Proxy locations

Europe

North America

South America

Asia

Africa

Oceania

See all locations

Network statusCareers

Back to blog

How to Scrape Google Flights with Python

How to Scrape Google Flights
Yelyzaveta Nechytailo

Yelyzaveta Nechytailo

2024-03-184 min read
Share

Google Flights is a flight booking service that makes buying tickets from third-party easier. It holds large amounts of flight data, including airfare, destinations, flight times, layovers, departing flights, departure date, and more. All this information is not only valuable for individual travelers but for businesses, too – it helps them conduct competitor analysis, analyze customer preferences, and more. 

Without the right tools and methods, scraping Google Flights listings can get quite challenging. In today’s article, we’re going to demonstrate how to scrape public data from flight pages and generate search results with Python and Google Flights API. We’ll gather all sorts of data, including price, flight time, and airline name. 

Try free for 1 week

Request a free trial to test SERP Scraper API.

  • 5K results
  • No credit card required
  • 1. Installing prerequisite libraries

    Let’s start by installing the prerequisites:

    pip install bs4

    We’ll need BeautifulSoup4 to parse and extract information from the HTML that we’re going to scrape.

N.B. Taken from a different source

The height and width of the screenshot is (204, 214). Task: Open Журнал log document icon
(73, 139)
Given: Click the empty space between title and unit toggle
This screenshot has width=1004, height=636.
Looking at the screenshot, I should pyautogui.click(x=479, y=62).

    2. Creating core structure

    Now, let’s think about the general logic of our scraper. We’ll create a functionality for defining multiple Google Flights URLs that we’d like to scrape. Then, we’ll take these URLs one-by-one, extract the flight information we need and save it as a JSON object.

    To start off, let’s create a function that will take a URL as a parameter, scrape that URL with Google Flights API (you can get a free 7-day trial for it) and return the scraped HTML: 

    def get_flights_html(url):
        payload = {
            'source': 'google',
            'render': 'html',
            'url': url,
        }
    
        response = requests.request(
            'POST',
            'https://realtime.oxylabs.io/v1/queries',
            auth=('username', 'password'),
            json=payload,
        )
    
        response_json = response.json()
    
        html = response_json['results'][0]['content']
    
        return html

    Make sure to change up USERNAME and PASSWORD with your actual Oxylabs credentials.

    If we inspect the HTML of the Google Flights page, we can see that all the flight listings are inside a <li> HTML object with the class pIav2d.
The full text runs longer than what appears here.